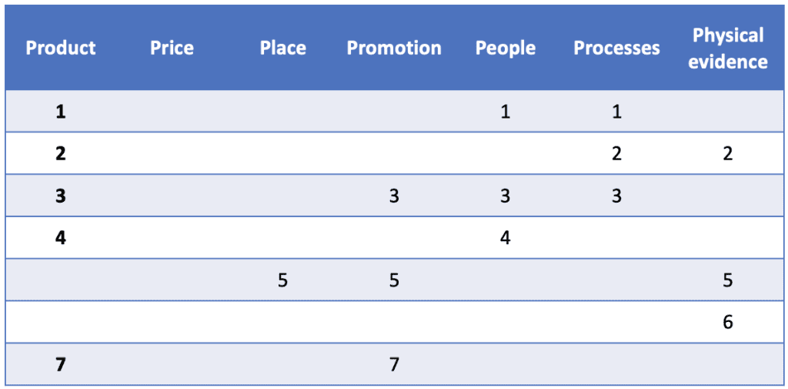Click the 3 under Promotion column
Screen dimensions: 788x389
(x=394, y=196)
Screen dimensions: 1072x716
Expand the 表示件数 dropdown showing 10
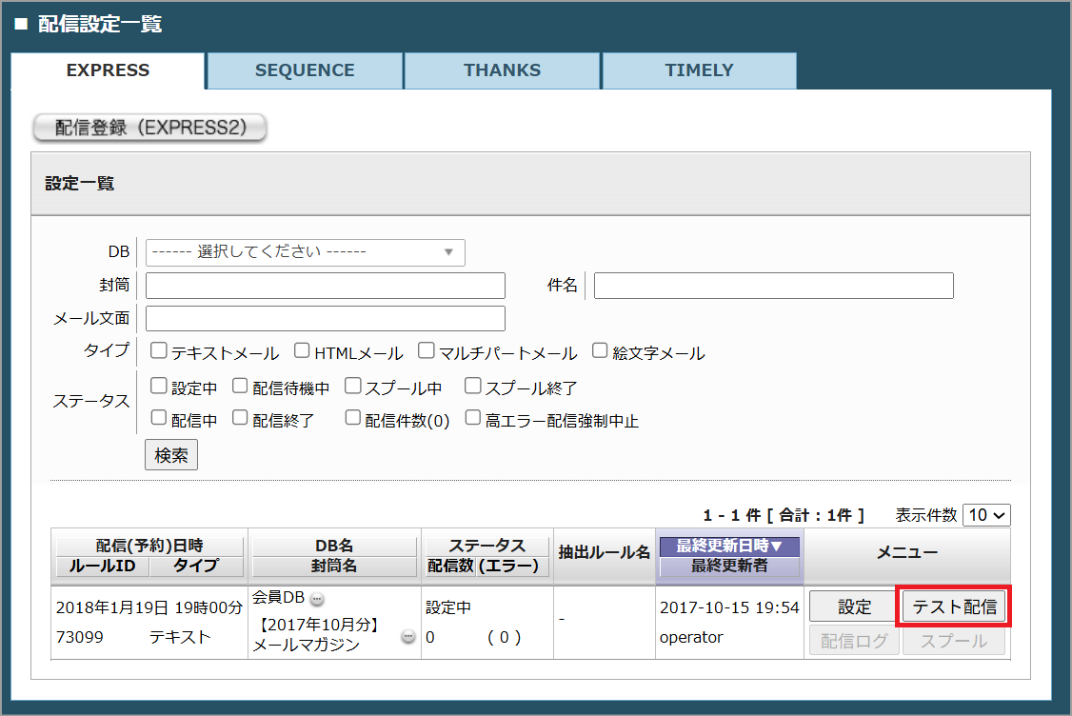pyautogui.click(x=986, y=515)
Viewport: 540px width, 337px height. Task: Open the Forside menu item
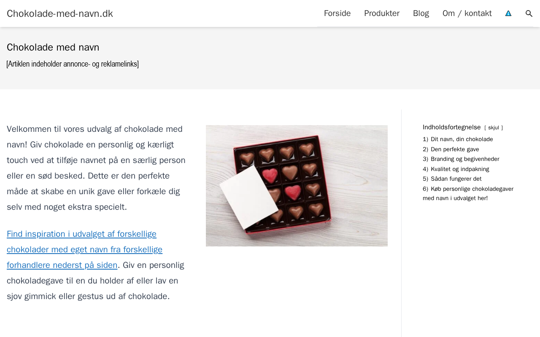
═══
### ACTIVITY
Exactly the lines from the one with "Screen dimensions: 1072x716" through the end of the entries above must be written out, and no pictures may be included.

### TASK ANSWER
Screen dimensions: 1072x716
Expand the 表示件数 dropdown showing 10
pyautogui.click(x=986, y=515)
Viewport: 540px width, 337px height. Task: Open the Forside menu item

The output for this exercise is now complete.